#### Exercise input

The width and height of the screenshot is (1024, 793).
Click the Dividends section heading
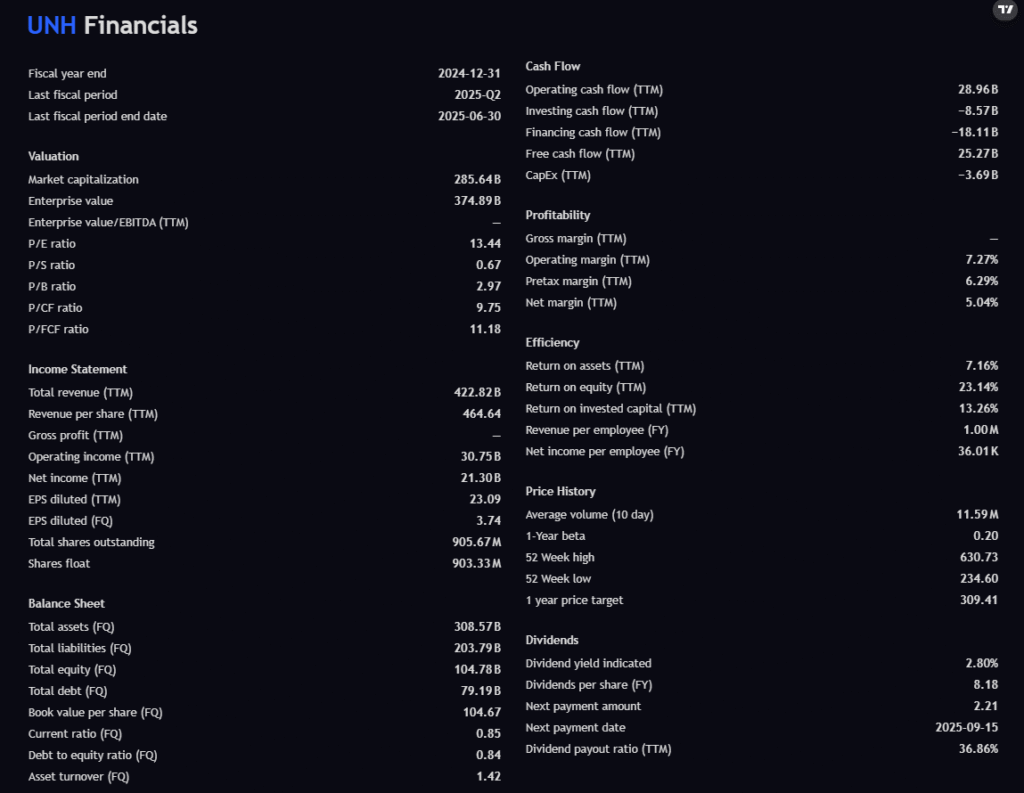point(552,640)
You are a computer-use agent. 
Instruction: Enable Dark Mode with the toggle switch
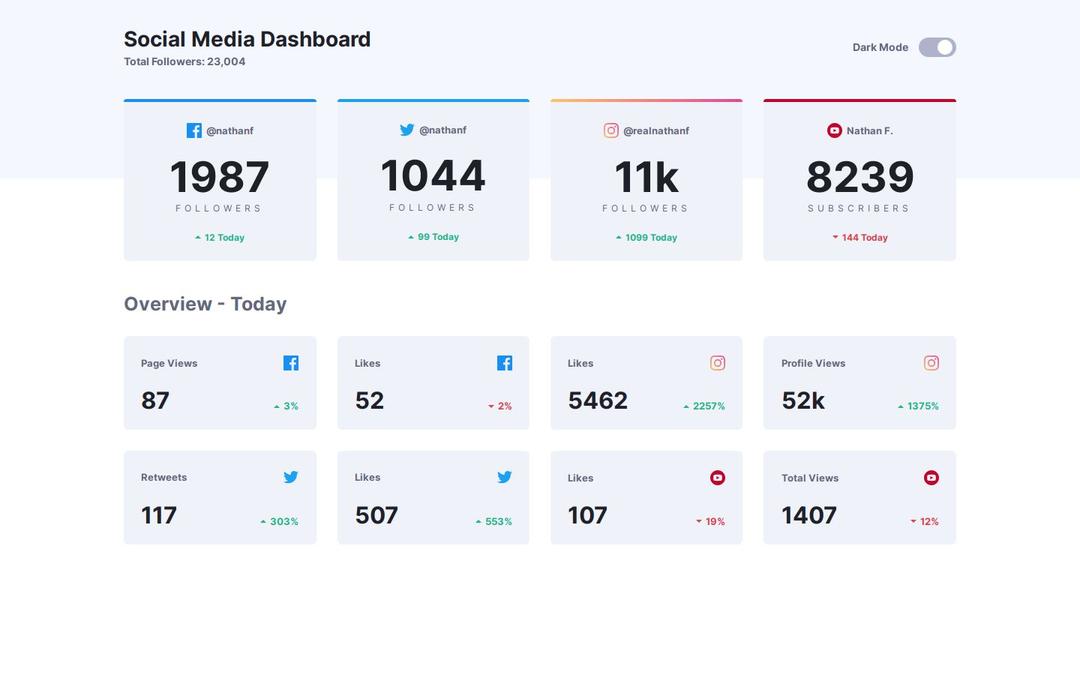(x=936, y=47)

########

Give back, word for word, the lines from the one with "You are a computer-use agent." to the end of the records above, and no pictures.

Response to the exercise:
You are a computer-use agent. 
Instruction: Enable Dark Mode with the toggle switch
(x=936, y=47)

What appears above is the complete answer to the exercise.